The Runner

The Runner
When a suitcase doesn't get you where you wanna go, just pick up your tennis shoes and start running.

Saturday, July 3, 2010

A Saturday Morning Run with Asafa Powell

Before you Google him like I’m sure you were tempted to Google EIR and rhinorrhea yesterday, Asafa Powell is one of Jamaica’s fastest sprinters and has competed in multiple Olympic Games. This past round he only finished fifth…pity. I’m pretty sure he was running next to me today in spirit because I felt like I was booking it and not tiring as quickly. Maybe it was because it was about 5 degrees cooler outside today. Maybe it was because I went in knowing I was going to work on speed vs. endurance. Maybe, just maybe it was because I had originally intended on avoiding the hill ‘o hell today. Whatever the reason, my run was amazing. Stellar, really. I felt good and I took a Zyrtec about 20-30 minutes before I ran so I didn’t feel the rhinorrhea was as debilitating. (Hopefully it really works and wasn’t just a one day, psychological solution.) It wasn’t the longest run ever. It was less than 3 miles. I’ve done that a bunch of times. For some reason this one felt different. Less burdensome, more empowering.

I’m going to get a little deep today so if you strongly prefer all the humor and are adverse to “real” talk, you may want to consider flipping to one of your other blogs you keep up with. The true theme of my half-marathon journey is “Undignified.” I’d be lying if I said it wasn’t for spiritual growth reasons, but I’d also be lying if I said it wasn’t for personal goal reasons. The literal definition of “undignified” is: lacking in or damaging to dignity. Synonyms of this word can be discomposed, inelegant, unseemly, inappropriate, unsuitable, improper, unbecoming, or unrefined. (Thanks, thefreedictionary.com!) Now, reading all that you would never assume it’d be something anyone would desire to strive for. Unless it is attention-seeking behavior, no one ever thinks it awesome to be any of those things. We always want to fit in and just slide through life unnoticed. Many times we’re ashamed to put ourselves out there for fear of rejection. Everyone wants to seem dignified, having it all together and feeling comfortable. Well, I’m tired of it, personally. Why do I need to work so hard to impress the person to the right of me whose opinion shouldn’t really dictate my behavior anyway? What are they going to do? Reject me? And then what? Slander me? Then?

A conversation I’ve had with myself multiple times lately centers on relationships. I often felt defeated after I graduated high school and college because I knew relationships I had made were inevitably going to fizzle out. I wanted to stay in college forever because of the community and acceptance. Moving out of the dorms, transitioning to an in-between stage of having a roommate (and a great one, at that!) and now living on my own has really shown me that the people in your life who matter will always be there in some way or another. It may be through weekly phone calls. It may be through random Facebook messages. It may just be that you went to see their baby 6 months after he was born and had a wonderful conversation with the mom & dad. When you’re in middle school, quantity really does matter. You want to be well-liked and that’s the way it is shown. When you start to grow up you realize quality is more important and you would rather be loved than just well-liked. That doesn’t always mean a phone or dinner date every day.
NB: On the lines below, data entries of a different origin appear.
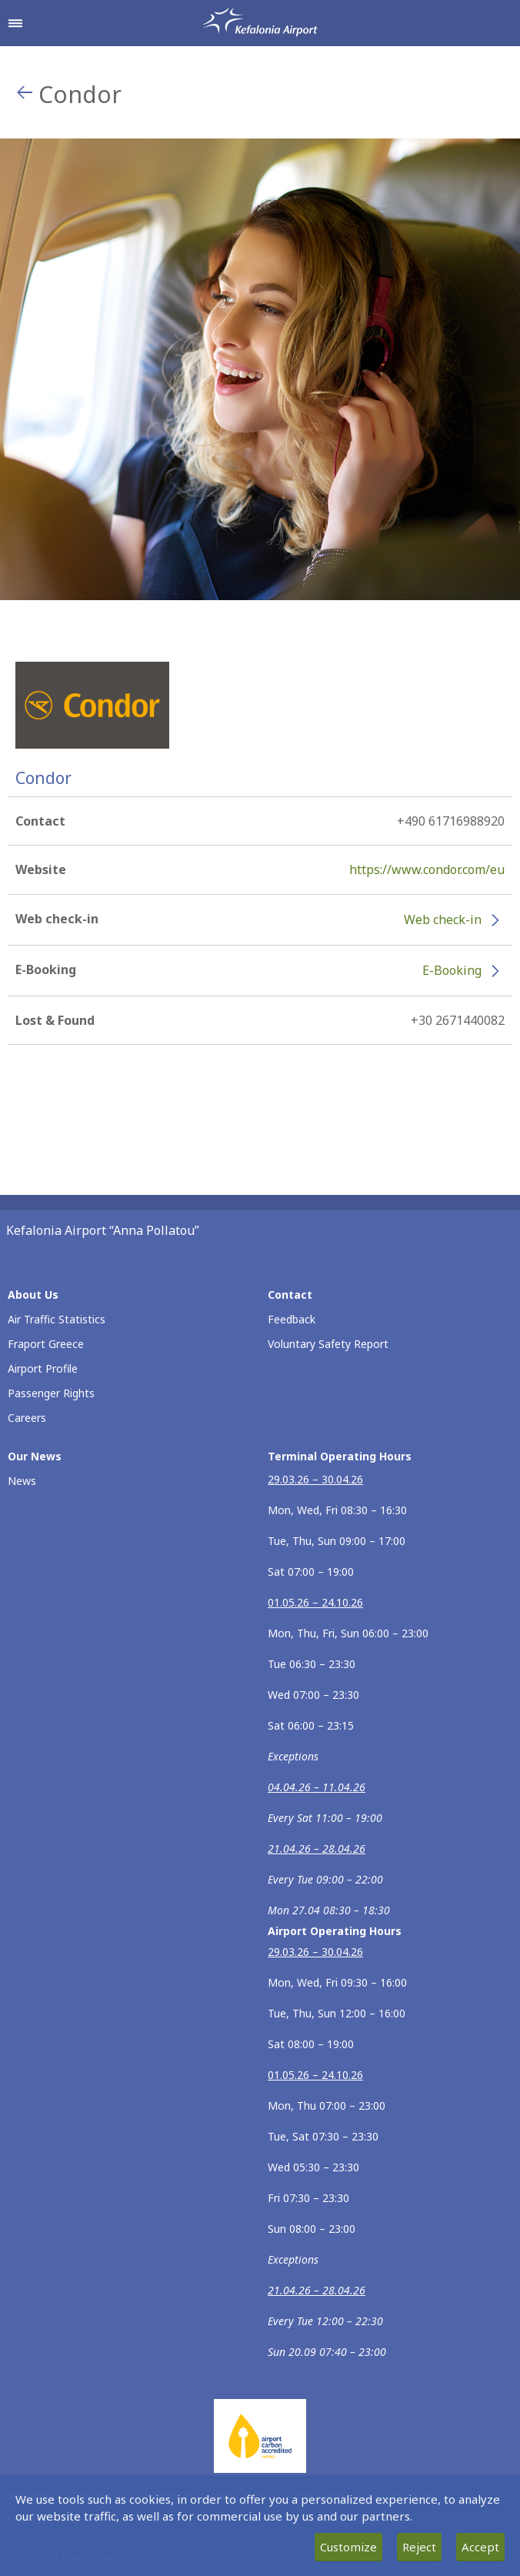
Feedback (291, 1319)
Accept (480, 2546)
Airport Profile (43, 1368)
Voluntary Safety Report (328, 1343)
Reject (419, 2546)
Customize (348, 2546)
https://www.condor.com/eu (427, 869)
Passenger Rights (51, 1393)
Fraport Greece (46, 1343)
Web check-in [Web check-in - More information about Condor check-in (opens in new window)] (443, 919)
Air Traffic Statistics (56, 1319)
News (22, 1480)
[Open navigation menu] (15, 23)
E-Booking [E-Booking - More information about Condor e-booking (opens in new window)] (452, 970)
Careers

So what does all this have to do with being undignified? I’m glad you asked. At 24, I’m starting to see what is good and right in this world (or I’d like to think so). I’m been blessed abundantly with good people in my life, a faith that is unchanging, a job I love and I’ve learned/been taught how to take care of myself in a pretty acceptable way. I feel like I’ve got the tools I need and now it’s time to hang on to all of that (with an open hand) and let my true “unrefinedness” show itself in big ways. I want to challenge things. Push myself. Fail. See things from a different perspective. Be honest (yet loving) with those closest to me. Not lean on the temporal nature of fear, but the eternal nature of faith. The list could go on, but at the end of the day I want to know that I didn’t play it safe and that when I’m hurt, broken and bruised that all those aforementioned blessings are waiting for me in the wings to pick me up and nurse me back to health so I can do it all again.

The Run for the Booty is just an outward, physical reflection of all this. Please don’t think that when I’m running I think about all of this and the goal is always clear. It’s definitely not. I get tired, I think unholy thoughts and still say bad words when I hurt. But though the goal is not always clear it is, in fact, always there and I’ll keep running—physically and through the rest of my life. Hopefully it’s in an undignified way.

Today’s Stats: 2.88 miles, 26.01 minutes, 0 walking breaks. 77 degrees. Avg. mile: 9.01 miles/hr.